━━━━━ EXTRACT ━━━━━

# Case Study: Security Review Skill Synthesis

## Scenario

Goal: build a skill that finds real vulnerabilities while minimizing false positives.

## Input collection approach

This case required balanced collection across offensive and defensive material:

1. Canonical standards and cheat sheets.
2. Framework/language-specific secure coding docs.
3. Real-world exploit writeups and postmortems.
4. Fixed vulnerability diffs and secure rewrites.
5. Benign patterns often misclassified as vulnerabilities.
6. Existing in-repo security skills and review heuristics.

Collection continued until each vulnerability class had both exploit and mitigation evidence.

## Coverage matrix used

Required dimensions tracked during synthesis:

1. Vulnerability class definitions and prerequisites.
2. Exploitable dataflow examples.
3. False-positive controls.
4. Severity/confidence calibration.
5. Concrete remediation patterns.
6. Framework-specific caveats and exceptions.

## Synthesized artifacts produced

The resulting skill references included:

1. True-positive case with exploitation path.
2. False-positive case with proof of safety.
3. Fix/remediation case with corrected code pattern.
4. Severity and confidence decision rubric.
5. Evidence checklist to prevent pattern-only claims.

## Source-to-decision trace (sample)

1. Source class: exploit writeups.
   Decision: require attacker-controlled input path in every high-confidence finding.
   Why: removed pattern-only false alarms.
2. Source class: benign counterexamples.

━━━━━

_BRIEF_
Extend the security review case study above, picking up right after its last line.

━━━━━ LISTED RECORDS ━━━━━

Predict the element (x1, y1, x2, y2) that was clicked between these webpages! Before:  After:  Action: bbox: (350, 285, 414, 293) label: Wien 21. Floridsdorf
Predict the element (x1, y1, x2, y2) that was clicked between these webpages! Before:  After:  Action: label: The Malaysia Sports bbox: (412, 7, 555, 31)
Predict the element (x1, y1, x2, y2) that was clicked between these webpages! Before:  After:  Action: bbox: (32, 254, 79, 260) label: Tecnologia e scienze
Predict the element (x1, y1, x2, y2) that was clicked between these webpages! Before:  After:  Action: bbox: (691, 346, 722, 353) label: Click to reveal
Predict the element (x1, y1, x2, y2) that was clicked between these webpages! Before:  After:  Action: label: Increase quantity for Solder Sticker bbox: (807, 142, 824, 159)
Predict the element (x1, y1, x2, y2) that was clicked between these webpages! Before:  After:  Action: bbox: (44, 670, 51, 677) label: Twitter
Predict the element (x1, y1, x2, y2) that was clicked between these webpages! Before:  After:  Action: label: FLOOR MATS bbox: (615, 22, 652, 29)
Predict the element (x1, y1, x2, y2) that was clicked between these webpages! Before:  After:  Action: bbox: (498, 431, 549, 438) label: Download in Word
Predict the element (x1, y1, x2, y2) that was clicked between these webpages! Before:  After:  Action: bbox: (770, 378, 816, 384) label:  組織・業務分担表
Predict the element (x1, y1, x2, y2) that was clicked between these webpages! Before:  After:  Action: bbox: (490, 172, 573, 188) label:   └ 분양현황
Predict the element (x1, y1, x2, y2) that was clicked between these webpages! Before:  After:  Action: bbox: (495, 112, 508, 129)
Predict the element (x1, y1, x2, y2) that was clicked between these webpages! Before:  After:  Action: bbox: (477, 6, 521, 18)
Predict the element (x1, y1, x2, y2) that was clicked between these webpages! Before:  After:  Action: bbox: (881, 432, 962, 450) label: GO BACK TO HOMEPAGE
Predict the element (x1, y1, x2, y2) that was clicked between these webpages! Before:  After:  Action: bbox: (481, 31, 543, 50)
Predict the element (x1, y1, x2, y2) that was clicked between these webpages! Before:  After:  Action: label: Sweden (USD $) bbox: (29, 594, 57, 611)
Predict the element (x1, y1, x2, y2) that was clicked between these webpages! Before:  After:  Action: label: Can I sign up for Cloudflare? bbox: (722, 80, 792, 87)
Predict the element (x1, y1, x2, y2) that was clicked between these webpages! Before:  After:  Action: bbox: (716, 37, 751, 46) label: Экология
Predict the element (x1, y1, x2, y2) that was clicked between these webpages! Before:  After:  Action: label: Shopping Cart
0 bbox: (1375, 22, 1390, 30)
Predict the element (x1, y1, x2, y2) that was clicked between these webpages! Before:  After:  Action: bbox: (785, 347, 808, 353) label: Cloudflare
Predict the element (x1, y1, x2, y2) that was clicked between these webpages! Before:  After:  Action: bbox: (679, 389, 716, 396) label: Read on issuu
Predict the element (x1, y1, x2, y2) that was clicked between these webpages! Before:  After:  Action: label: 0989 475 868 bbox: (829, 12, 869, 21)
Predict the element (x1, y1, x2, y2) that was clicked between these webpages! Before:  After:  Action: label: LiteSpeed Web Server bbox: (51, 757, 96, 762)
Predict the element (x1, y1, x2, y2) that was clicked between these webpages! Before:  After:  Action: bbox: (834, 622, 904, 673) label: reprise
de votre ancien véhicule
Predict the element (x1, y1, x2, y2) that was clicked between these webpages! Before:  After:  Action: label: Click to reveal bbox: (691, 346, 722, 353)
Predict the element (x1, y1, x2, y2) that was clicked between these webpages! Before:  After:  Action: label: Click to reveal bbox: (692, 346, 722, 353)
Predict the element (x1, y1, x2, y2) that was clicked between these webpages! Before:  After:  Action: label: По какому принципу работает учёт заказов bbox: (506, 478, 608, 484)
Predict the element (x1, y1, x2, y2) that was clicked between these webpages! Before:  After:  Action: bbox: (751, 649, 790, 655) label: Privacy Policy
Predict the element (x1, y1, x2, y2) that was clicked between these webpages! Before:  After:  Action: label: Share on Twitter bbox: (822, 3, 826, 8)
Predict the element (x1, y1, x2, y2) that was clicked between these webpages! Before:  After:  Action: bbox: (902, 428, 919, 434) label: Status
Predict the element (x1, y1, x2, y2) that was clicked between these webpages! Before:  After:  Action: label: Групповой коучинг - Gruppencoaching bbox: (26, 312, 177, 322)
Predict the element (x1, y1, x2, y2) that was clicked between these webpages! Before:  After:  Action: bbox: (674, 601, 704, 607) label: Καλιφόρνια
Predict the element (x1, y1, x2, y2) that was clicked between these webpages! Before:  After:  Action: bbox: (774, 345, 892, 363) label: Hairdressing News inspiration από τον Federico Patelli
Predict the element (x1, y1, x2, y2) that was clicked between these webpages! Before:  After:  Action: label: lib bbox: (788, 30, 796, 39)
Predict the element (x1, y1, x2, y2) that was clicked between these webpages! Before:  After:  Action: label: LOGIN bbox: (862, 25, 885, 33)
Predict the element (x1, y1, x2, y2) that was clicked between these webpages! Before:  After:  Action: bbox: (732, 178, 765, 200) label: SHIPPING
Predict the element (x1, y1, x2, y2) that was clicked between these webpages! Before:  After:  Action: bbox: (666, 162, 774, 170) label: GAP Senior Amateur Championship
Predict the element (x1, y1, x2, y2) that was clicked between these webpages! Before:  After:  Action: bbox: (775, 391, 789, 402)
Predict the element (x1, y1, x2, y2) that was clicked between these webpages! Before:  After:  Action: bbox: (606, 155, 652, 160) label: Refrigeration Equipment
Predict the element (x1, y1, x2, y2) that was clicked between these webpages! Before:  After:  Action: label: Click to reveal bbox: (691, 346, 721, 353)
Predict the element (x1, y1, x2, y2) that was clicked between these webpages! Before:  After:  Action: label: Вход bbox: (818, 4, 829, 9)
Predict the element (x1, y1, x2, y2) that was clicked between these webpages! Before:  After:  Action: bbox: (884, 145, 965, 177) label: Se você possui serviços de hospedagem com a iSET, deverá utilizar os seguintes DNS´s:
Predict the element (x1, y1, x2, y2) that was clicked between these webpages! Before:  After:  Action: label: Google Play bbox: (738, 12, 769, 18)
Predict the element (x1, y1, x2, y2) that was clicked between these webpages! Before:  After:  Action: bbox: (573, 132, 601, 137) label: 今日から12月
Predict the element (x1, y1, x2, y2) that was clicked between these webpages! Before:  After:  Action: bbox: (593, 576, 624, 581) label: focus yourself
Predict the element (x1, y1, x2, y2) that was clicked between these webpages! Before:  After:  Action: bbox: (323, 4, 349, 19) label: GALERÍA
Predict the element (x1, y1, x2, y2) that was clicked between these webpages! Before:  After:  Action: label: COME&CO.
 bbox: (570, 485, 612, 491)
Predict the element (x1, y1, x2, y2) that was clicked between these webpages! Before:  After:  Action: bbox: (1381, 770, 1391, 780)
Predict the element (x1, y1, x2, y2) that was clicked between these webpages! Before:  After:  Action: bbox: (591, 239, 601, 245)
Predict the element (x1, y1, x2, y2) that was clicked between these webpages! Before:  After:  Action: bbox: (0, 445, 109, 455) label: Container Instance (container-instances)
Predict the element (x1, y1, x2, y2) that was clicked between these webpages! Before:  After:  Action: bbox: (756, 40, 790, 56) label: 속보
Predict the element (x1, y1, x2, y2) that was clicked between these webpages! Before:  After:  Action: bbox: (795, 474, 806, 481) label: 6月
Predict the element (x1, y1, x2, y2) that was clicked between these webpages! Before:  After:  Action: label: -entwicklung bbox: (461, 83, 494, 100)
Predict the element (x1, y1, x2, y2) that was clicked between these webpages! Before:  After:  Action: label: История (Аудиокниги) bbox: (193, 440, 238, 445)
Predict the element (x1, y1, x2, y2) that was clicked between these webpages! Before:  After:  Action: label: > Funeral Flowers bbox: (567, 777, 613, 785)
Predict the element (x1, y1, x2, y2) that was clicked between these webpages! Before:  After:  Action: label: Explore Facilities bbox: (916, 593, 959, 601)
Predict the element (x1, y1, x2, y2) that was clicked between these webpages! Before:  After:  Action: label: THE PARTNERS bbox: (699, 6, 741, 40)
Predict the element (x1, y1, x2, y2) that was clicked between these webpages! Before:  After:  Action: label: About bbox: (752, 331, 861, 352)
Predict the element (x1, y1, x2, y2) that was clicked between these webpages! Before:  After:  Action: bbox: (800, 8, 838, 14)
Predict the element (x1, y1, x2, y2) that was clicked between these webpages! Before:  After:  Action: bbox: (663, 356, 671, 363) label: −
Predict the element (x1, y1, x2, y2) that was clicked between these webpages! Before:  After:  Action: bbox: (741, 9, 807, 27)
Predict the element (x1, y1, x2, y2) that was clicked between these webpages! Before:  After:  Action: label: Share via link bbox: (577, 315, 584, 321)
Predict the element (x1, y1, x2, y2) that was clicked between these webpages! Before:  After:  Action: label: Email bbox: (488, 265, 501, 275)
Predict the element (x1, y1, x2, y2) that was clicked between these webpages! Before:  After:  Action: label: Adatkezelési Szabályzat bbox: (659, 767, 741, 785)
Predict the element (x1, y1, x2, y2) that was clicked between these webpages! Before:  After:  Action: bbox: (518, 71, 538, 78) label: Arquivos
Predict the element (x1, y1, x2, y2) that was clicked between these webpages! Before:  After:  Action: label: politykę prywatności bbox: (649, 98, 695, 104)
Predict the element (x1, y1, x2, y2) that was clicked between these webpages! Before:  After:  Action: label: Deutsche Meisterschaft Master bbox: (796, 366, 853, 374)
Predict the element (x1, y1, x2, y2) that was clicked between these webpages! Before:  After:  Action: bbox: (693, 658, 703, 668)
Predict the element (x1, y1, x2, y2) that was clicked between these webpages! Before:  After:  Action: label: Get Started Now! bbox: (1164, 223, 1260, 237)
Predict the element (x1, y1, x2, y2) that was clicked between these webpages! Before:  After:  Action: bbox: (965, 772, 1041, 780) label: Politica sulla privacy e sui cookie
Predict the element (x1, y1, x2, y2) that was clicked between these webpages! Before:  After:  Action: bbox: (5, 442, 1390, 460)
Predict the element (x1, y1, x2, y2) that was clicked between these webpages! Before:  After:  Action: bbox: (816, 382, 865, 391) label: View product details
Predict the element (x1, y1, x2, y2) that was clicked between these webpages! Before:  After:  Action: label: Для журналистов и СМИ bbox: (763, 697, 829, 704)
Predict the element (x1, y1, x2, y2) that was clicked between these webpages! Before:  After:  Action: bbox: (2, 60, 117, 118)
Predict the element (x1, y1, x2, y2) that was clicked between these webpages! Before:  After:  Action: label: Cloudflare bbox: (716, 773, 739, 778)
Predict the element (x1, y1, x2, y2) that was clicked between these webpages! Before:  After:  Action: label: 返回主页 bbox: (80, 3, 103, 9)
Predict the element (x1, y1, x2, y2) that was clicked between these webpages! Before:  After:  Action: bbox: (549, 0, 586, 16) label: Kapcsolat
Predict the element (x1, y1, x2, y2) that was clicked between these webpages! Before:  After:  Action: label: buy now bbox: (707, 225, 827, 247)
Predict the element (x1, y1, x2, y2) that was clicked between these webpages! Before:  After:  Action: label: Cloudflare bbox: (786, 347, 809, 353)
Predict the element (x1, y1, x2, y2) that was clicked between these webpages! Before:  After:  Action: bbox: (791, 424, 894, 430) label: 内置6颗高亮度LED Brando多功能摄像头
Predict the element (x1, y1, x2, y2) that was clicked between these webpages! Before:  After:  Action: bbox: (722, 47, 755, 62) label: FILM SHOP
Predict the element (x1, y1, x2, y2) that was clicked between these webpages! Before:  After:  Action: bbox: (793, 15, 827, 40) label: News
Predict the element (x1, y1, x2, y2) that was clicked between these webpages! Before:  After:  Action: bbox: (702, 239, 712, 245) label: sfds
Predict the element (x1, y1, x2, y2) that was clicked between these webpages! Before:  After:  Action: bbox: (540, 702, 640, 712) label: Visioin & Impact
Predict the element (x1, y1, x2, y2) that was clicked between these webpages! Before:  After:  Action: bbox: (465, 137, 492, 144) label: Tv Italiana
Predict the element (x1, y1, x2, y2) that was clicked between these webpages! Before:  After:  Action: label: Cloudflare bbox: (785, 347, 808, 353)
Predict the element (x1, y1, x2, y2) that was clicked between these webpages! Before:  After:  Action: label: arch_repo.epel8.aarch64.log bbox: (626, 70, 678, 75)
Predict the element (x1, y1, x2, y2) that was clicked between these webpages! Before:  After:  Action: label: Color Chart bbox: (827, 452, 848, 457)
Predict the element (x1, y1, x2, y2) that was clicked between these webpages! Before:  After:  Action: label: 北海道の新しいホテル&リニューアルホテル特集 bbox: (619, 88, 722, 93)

━━━━━

_RESULT OF THIS TASK_
   Decision: add explicit safe-pattern checks before reporting.
   Why: reduced repeated false positives on sanitized data paths.
3. Source class: fixed vulnerability diffs.
   Decision: include remediation examples as patch-shaped guidance.
   Why: improved downstream fix quality and speed.

## Concrete artifacts (sample)

1. True-positive case:
   Input pattern: untrusted data reaches shell/API call without escaping.
   Output: finding includes source, sink, exploit path, and minimal patch recommendation.
2. False-positive case:
   Input pattern: potentially dangerous API with validated allowlist and strict escaping.
   Output: no vulnerability finding; include reason for non-reporting.
3. Remediation case:
   Before: dynamic query construction from user input.
   After: parameterized query plus validation guard.

## What made this high quality

1. It was trained on both attacks and safe counterexamples.
2. Findings required evidence of exploitability, not keyword matching.
3. Remediation guidance was concrete and immediately applicable.